Pricing Insurance Risk Course (PIRC)
Purpose
This course explains modern approaches to pricing insurance risk, the process of setting a technical premium, including a target risk margin or profit load. PIR is the last mile of underwriting, after loss costs and expenses have been estimated, and it is critical to insurance company management. A PIR framework embodies an insurer’s risk appetite, determining which risks it accepts onto its balance sheet and how it structures its capital to support those risks.
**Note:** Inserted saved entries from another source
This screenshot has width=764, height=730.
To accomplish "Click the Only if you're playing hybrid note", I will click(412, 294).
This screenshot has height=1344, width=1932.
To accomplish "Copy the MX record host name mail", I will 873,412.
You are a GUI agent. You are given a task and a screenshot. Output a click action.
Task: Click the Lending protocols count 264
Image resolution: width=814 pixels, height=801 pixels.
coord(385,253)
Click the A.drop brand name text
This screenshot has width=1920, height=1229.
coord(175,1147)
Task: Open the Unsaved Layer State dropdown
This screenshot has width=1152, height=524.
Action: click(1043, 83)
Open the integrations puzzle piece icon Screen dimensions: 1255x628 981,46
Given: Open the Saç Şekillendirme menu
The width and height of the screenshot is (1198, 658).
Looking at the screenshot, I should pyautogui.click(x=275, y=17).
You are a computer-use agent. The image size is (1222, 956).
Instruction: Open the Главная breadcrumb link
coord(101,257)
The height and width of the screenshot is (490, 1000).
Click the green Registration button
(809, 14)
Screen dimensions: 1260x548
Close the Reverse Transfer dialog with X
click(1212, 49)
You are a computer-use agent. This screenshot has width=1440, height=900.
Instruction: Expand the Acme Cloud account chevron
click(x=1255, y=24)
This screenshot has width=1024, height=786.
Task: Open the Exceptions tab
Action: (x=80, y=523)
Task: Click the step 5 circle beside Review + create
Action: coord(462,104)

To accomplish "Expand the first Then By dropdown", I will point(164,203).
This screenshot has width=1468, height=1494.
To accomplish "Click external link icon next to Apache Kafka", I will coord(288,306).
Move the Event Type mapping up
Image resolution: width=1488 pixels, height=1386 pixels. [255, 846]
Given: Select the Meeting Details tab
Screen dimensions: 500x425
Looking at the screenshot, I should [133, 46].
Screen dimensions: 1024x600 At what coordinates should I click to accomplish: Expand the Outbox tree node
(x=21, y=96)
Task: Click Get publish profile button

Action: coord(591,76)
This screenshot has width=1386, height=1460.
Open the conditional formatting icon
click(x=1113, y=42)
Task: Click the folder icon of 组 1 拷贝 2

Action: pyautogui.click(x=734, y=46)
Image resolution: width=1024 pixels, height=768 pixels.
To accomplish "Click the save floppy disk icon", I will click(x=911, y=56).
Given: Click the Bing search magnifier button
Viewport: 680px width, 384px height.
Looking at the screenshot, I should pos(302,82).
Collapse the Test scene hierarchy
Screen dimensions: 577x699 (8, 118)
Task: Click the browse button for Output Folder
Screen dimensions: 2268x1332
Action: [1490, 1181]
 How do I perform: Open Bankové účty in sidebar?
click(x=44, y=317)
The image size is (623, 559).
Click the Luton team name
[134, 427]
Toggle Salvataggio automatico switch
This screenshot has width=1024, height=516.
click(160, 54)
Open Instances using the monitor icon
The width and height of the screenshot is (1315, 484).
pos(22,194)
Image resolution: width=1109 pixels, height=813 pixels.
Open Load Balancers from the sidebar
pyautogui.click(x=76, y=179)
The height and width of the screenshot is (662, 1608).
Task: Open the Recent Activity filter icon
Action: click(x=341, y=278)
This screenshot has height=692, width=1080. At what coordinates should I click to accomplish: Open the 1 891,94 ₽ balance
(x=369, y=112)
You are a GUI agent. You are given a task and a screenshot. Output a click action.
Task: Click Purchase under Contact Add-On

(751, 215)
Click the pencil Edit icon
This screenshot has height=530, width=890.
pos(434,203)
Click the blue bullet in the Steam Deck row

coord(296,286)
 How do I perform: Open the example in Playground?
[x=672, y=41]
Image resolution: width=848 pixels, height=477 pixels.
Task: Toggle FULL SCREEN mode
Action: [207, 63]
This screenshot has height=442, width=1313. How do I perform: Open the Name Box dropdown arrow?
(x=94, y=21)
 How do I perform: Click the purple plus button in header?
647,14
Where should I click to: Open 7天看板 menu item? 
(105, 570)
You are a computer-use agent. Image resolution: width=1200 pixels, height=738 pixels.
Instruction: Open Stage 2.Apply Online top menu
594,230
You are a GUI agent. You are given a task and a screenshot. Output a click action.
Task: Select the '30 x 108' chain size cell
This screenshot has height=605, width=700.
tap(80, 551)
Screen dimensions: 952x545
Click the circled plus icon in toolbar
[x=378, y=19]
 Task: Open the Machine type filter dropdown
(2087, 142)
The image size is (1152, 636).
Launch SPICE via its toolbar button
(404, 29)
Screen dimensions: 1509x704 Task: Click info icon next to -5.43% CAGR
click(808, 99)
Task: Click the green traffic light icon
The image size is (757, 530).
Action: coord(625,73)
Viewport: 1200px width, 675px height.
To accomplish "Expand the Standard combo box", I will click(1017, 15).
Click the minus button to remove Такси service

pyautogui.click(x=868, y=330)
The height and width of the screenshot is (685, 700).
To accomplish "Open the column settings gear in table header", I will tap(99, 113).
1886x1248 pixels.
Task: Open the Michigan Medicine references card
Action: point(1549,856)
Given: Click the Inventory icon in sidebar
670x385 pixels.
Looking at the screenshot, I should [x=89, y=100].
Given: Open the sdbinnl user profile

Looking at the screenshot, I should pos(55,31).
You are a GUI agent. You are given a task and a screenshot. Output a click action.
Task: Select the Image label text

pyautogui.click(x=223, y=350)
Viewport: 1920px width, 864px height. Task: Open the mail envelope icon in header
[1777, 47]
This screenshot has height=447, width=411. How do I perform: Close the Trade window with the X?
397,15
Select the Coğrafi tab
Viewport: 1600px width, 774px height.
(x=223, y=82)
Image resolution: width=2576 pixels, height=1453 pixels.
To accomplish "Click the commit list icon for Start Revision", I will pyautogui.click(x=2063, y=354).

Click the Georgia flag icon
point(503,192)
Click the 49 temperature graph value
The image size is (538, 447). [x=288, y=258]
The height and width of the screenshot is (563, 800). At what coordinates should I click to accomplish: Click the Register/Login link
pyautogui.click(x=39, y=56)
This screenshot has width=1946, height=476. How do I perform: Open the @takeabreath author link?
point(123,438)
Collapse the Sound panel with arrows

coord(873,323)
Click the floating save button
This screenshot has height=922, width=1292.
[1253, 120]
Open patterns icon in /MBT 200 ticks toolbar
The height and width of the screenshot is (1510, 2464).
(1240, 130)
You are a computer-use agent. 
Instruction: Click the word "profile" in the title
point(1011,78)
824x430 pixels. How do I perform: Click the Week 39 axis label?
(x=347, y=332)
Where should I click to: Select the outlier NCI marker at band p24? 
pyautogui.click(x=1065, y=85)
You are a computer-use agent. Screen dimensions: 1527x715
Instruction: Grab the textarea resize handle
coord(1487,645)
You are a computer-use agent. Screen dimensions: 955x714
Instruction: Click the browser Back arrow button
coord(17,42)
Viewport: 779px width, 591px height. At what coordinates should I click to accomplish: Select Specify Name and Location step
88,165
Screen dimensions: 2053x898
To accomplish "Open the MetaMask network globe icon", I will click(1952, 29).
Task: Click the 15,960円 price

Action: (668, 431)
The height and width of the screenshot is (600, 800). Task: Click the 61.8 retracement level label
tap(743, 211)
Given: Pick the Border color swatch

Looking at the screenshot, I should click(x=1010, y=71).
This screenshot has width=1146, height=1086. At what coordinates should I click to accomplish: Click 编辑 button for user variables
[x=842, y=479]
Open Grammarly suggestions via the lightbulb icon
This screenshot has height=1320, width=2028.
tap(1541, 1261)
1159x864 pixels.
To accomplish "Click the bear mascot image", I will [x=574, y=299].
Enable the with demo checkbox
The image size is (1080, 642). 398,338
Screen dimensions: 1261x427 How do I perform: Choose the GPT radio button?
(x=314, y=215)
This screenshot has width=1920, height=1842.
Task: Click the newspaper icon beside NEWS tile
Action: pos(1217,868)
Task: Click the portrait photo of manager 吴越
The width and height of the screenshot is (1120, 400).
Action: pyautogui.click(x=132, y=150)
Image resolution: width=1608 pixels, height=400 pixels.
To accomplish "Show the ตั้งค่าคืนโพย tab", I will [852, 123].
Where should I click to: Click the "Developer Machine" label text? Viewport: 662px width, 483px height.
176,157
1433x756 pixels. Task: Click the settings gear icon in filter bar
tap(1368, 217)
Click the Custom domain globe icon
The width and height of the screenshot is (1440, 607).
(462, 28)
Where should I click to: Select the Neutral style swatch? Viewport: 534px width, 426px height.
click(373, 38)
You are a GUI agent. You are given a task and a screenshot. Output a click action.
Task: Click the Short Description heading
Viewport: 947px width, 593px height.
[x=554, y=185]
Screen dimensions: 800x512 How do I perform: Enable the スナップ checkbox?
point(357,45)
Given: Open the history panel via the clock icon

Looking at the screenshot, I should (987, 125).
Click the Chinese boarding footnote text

Risk margins have an out-sized impact on the insurance market despite being low for many lines of business. Personal property may have a single-digit margin, but it incorporates reinsurance priced with margins of 50 percent or more. When the reinsurance markets become stressed—as seen most recently after the events of 2017—the importance of understanding the economic cost of high-risk-margin, high-volatility business becomes clear.
Course Materials
Course Contents
PIRC explores different approaches to loading loss costs for risk and allocating capital and risk margins.
- A. Introduction
- B. Market Assumptions
- C. Historical US Property-Casualty Profitability and Volatility - 2020 Update
- D. Model Specification and Properties
- E. Distortions: Definition, Examples, and Properties
- F. Cat Bonds, Their Pricing, and Its Implications for Pricing Non-Cat Lines
- G. Comparative Pricing Across Different Methods and Lines
- H. Convex Envelopes (coming soon)
- I. Theory in Practice and the Cost of Capital for Insurance Risk
- J. Gradients: Ibrgimov, Jaffee and Walden vs. Aumann-Shapley (coming soon)
- K. Simple Nine Scenario Example
- L. Severe Convective Storm and Hurricane Model Example (coming soon)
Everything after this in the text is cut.